The situation as it stands today regarding the NRC and Muslims in Assam is a follow-through of what the BJP had initiated from the very time that it was for the first time represented in the Rajya Sabha, and it is from then on that the 20-million figure has been bandied about without ever producing any evidence to that effect.

The argument touted by Assamese polity to propagate the fear, and make it a political asset, the “Inundation of Assam by Muslims”—is the census statistics which shows the high growth rate of Muslims in Assam since the Partition, and particularly after 1971. But there is also a counter narrative by some Indian scholars who contend that the issue of migration from Bangladesh is a myth which has been allowed to be grossly overblown. (See, Assam: The Mythology of Immigrants  by Subodh Verma, Fact Check: Are Illegal Bangladeshi Migrants Responsible for Increase in Assam's Muslim Population? by Ajaz Ashraf, and The Myth of the Assamese Bangladeshi by Anindita Dasgupta).

Indeed, the Muslim population growth rate in Assam in the 20 years between 1991 and 2011 was 68 percent and that, compared to the growth of Hindu population of 27 percent, is stupendous. And this—it is argued by the protagonists of Bangali Khedao movement (which has eventually mutated into Foreigner Khedao)—is due to the unbridled regime of illegal migration/infiltration from Bangladesh. But then there are six Indian states which have had more than 68 percent growth rate of Muslims, including all the BIMARU states (Bihar, MP, Rajasthan, UP), including 143 percent in Delhi and 133 percent in Haryana. And here again, the logic that is thrown around is that the rise in these states is due to internal migration. But that too falls flat in the face of the fact that these states are more poverty-stricken and less prosperous than other Indian states and hence lack the pull factor.

The counter argument, more plausible, is that neither illegal migration nor infiltration but the high birth rate of the Muslim community is the cause of the rise in the Muslim population. The other common factor, apart from the Muslim population growth in these states, is poverty (there being a direct correlation between poverty and high population growth). 
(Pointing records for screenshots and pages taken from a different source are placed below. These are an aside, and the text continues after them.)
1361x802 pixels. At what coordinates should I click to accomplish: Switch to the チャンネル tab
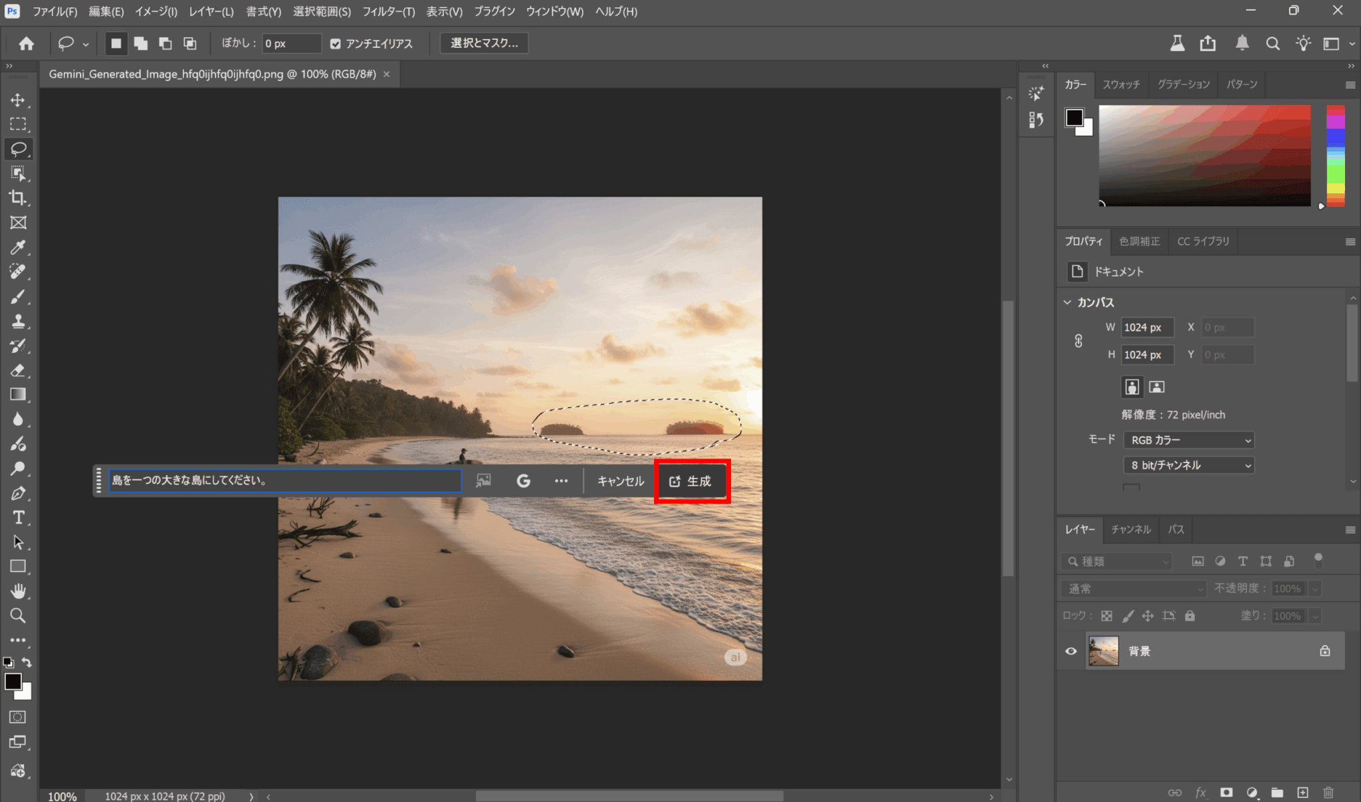(x=1130, y=530)
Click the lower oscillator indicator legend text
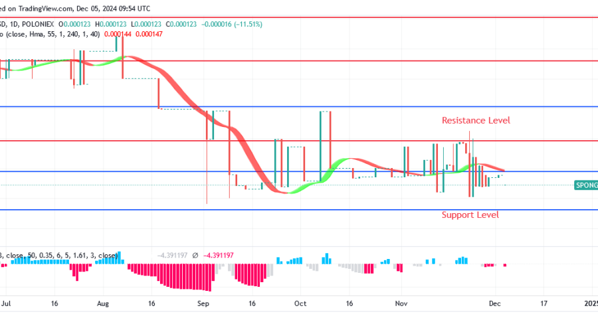The image size is (598, 332). [x=60, y=255]
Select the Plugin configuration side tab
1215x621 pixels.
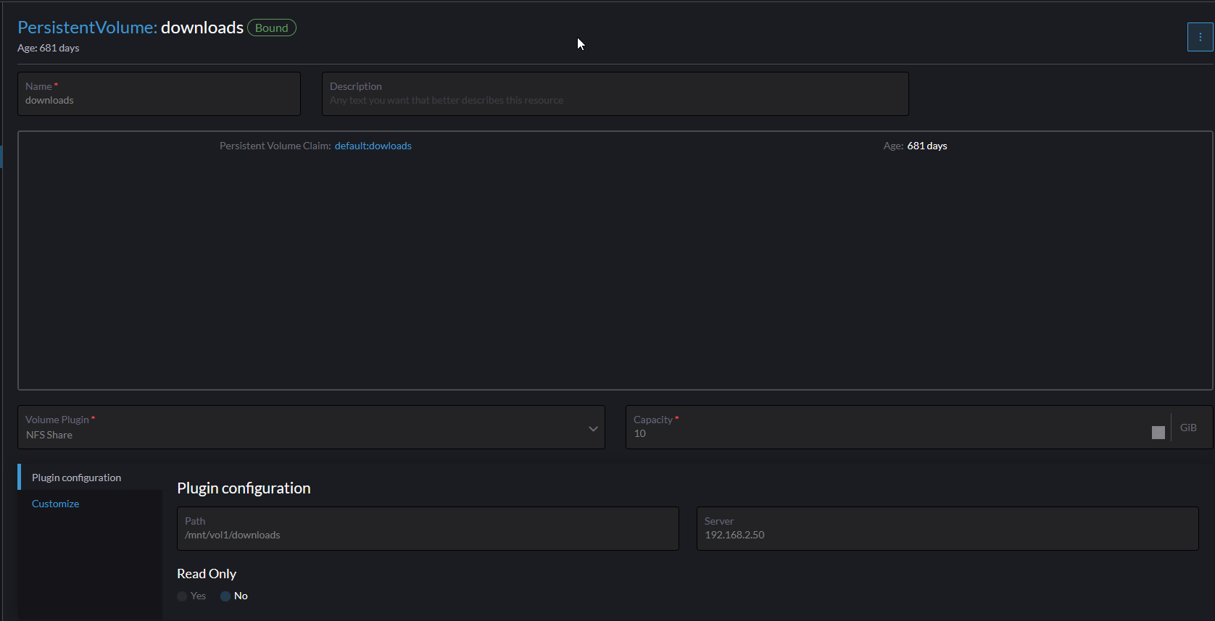76,478
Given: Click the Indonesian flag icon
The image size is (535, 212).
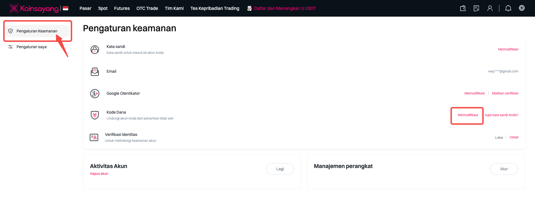Looking at the screenshot, I should (x=66, y=8).
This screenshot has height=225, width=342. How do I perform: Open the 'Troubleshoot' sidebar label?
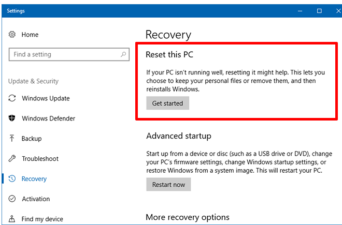pos(40,159)
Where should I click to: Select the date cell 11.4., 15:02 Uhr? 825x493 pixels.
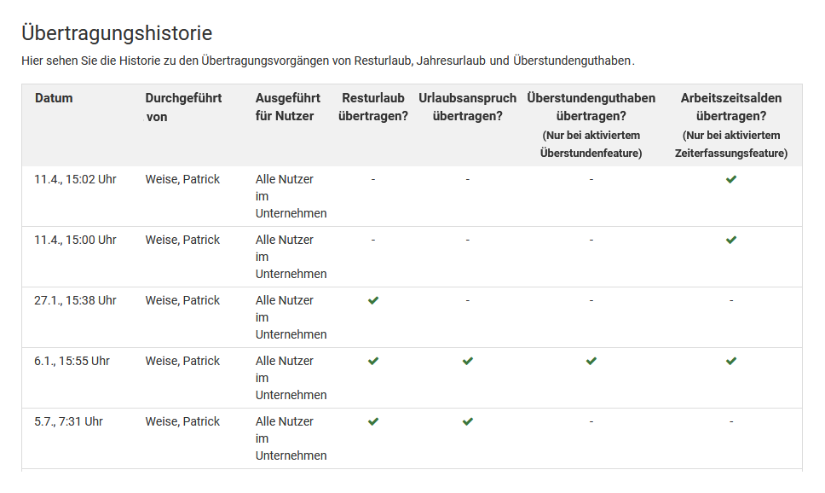point(75,179)
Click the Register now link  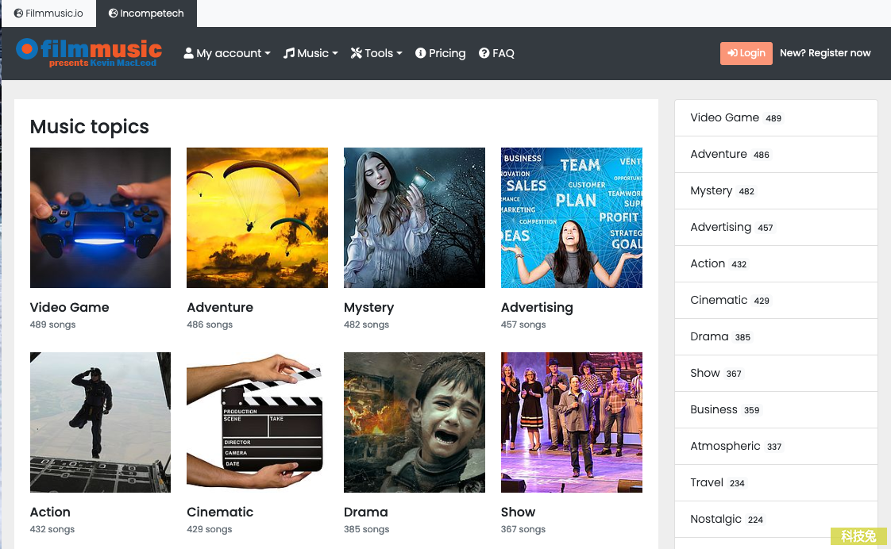825,53
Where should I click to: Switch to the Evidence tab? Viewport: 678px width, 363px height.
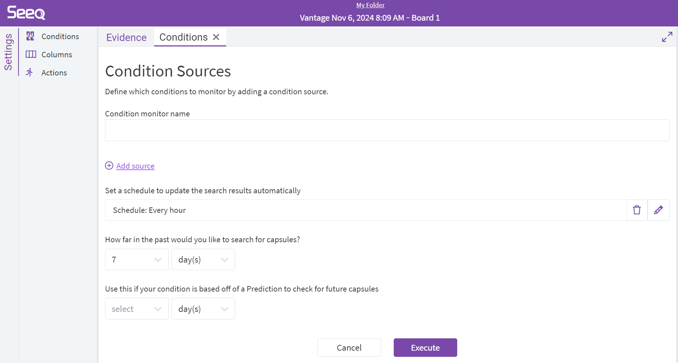pyautogui.click(x=126, y=37)
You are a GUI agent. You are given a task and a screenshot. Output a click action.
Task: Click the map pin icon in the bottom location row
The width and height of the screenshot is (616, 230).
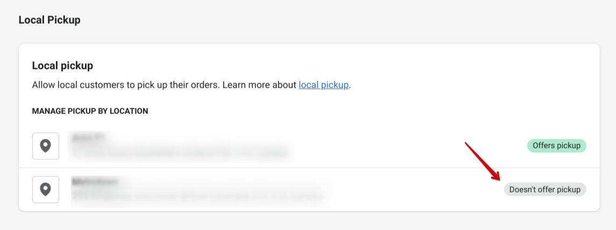(x=46, y=190)
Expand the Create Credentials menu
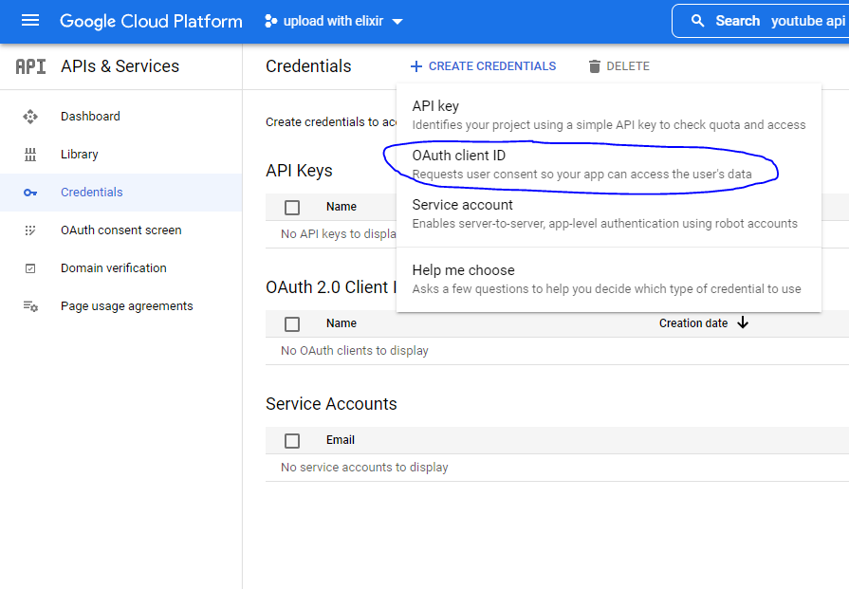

Population pressure and economic privation are the other reason for the so-called huge outflow of people from Bangladesh into Assam that some Indian politicians and authors proffer for our consumption. True, we are plagued by both, but common sense suggests that people migrate towards greener pastures. Assam, or for that matter any other North East Indian states, is not quite the land of milk and honey that one would be drawn into.

But logic or rationality counts for very little against the tide of populist movement fomented on the basis of myth and doctored beliefs for political gains. That is what dominates and indeed dictates political discourse in Assam. And what is happening in Assam, despite assurances from India, should force us to emerge out of the state of self-delusion that we are immersed in and be more proactive. We should have learnt enough from the Rohingya crisis to sit out so smugly an ominous development from just across our border.

These are real concerns which should be conveyed to India. Given the fact that our relations with our neighbour is excellent and that we have the highest level of understanding between us, this is the right moment to address these concerns. It doesn't behove us, given the level of mutual trust and confidence, to sweep such an issue under the carpet.

Brig Gen Shahedul Anam Khan ndc, psc (Retd) is Associate Editor, The Daily Star.